• [DATA FOR REVIEW]
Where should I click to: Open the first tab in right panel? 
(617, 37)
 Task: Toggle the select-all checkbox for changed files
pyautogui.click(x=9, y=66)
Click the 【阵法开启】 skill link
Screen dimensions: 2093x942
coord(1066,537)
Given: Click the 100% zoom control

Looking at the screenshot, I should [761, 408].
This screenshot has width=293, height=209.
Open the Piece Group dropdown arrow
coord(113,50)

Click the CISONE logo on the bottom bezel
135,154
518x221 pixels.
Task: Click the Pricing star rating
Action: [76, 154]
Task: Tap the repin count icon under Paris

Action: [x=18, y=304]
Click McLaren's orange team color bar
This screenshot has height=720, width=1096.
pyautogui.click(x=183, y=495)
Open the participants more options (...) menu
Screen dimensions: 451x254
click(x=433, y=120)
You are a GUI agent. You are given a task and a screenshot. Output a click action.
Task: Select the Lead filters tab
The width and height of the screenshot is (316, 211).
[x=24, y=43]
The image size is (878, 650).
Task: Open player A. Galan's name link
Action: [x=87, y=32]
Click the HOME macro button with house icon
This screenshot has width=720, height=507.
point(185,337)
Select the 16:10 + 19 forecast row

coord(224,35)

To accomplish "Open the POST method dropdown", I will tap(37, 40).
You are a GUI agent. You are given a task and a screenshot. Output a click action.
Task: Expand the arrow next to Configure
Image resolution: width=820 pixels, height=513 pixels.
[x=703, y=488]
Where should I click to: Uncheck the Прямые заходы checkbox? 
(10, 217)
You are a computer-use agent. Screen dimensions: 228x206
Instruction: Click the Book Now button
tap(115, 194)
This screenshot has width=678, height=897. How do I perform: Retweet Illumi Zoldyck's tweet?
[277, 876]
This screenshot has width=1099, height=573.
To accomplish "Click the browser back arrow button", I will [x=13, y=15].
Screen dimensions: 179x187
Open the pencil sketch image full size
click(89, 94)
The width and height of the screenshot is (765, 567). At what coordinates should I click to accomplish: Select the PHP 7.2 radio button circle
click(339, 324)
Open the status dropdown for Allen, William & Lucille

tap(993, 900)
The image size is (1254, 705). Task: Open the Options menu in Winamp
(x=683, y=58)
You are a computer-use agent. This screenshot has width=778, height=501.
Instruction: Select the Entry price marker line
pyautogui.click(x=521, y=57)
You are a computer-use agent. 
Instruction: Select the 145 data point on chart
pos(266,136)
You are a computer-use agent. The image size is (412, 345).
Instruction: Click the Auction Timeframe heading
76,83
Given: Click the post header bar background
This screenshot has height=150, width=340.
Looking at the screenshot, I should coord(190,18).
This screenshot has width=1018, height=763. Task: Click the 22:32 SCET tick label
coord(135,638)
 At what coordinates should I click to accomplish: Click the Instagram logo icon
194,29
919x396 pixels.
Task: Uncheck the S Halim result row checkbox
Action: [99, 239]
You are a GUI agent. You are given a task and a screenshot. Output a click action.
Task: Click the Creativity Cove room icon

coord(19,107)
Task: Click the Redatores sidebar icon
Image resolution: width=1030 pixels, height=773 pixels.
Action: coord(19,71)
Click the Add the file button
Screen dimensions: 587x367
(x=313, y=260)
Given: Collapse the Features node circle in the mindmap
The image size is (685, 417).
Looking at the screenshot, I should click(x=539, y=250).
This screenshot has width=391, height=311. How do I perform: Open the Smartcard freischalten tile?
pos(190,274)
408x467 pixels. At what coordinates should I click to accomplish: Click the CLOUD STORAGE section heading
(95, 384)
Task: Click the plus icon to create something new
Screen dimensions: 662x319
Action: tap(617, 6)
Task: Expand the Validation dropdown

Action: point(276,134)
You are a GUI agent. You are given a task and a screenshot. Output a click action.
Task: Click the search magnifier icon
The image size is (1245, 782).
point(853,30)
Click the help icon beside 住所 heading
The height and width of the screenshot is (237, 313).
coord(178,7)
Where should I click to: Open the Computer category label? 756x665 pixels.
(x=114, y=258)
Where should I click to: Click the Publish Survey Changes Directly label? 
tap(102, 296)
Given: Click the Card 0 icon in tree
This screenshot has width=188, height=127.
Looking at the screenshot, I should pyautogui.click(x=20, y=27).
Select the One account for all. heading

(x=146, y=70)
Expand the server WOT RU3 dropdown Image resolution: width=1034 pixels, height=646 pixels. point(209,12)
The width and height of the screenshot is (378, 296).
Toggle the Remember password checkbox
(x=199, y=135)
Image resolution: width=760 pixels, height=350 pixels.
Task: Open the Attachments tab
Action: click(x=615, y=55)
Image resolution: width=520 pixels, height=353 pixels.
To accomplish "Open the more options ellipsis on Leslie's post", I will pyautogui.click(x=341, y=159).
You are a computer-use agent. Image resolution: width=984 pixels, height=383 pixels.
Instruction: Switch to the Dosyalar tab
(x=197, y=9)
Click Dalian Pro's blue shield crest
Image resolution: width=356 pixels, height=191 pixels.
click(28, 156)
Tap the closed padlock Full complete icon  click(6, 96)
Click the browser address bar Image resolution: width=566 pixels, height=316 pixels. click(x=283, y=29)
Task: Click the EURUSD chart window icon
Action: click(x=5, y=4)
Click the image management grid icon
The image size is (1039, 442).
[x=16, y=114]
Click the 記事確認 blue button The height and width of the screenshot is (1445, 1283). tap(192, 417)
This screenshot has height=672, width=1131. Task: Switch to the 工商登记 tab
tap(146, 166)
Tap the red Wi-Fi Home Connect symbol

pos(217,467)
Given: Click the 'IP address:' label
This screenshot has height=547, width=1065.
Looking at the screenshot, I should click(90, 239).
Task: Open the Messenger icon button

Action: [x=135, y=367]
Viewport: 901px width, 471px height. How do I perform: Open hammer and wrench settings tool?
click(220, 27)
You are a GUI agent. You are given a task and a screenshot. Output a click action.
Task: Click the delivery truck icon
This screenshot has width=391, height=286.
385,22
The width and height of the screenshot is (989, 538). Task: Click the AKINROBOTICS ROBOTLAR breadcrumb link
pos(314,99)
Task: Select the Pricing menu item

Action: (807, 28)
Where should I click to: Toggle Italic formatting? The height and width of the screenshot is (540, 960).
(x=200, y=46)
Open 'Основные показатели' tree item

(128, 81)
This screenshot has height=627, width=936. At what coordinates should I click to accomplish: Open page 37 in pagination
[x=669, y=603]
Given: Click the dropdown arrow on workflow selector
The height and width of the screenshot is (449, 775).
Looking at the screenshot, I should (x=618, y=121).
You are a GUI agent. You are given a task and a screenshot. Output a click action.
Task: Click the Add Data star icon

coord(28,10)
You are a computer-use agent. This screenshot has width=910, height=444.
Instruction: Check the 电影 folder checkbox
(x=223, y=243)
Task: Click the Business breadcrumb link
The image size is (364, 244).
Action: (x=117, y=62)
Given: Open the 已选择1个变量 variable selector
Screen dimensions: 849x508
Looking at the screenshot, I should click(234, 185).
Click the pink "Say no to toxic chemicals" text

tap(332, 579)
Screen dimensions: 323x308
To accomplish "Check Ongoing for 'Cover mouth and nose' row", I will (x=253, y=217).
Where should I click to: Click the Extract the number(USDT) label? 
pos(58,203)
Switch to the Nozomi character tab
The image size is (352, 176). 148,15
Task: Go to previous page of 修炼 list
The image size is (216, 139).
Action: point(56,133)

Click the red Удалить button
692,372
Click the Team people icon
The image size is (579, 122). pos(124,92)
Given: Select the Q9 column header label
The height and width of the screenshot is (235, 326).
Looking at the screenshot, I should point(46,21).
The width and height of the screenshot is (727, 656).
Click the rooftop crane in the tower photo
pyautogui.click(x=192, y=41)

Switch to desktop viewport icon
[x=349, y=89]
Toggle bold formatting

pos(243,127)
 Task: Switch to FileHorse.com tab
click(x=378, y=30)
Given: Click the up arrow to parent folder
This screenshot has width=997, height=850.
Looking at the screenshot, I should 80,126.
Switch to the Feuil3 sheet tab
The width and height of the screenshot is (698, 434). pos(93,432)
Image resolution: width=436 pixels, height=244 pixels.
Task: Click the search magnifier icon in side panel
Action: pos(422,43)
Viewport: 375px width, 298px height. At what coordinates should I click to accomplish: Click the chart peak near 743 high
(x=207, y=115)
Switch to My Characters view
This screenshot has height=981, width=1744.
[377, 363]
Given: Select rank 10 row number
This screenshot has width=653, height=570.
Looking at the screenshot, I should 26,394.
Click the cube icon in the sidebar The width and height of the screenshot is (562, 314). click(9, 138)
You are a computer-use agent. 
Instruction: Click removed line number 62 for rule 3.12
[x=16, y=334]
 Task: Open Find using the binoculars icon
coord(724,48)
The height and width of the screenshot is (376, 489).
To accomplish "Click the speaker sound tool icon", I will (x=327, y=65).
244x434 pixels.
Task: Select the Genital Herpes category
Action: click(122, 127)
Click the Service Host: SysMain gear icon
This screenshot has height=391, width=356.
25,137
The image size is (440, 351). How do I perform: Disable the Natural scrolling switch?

• [EXERCISE AIM]
Only the lines from the one containing "This screenshot has height=981, width=1744." through the last line of the records are to be set down, exactly as they appear.

• [SOLUTION TO THIS PROBLEM]
This screenshot has height=981, width=1744.
[377, 363]
Given: Select rank 10 row number
This screenshot has width=653, height=570.
Looking at the screenshot, I should 26,394.
Click the cube icon in the sidebar The width and height of the screenshot is (562, 314). click(9, 138)
You are a computer-use agent. 
Instruction: Click removed line number 62 for rule 3.12
[x=16, y=334]
 Task: Open Find using the binoculars icon
coord(724,48)
The height and width of the screenshot is (376, 489).
To accomplish "Click the speaker sound tool icon", I will (x=327, y=65).
244x434 pixels.
Task: Select the Genital Herpes category
Action: click(122, 127)
Click the Service Host: SysMain gear icon
This screenshot has height=391, width=356.
25,137
The image size is (440, 351). How do I perform: Disable the Natural scrolling switch?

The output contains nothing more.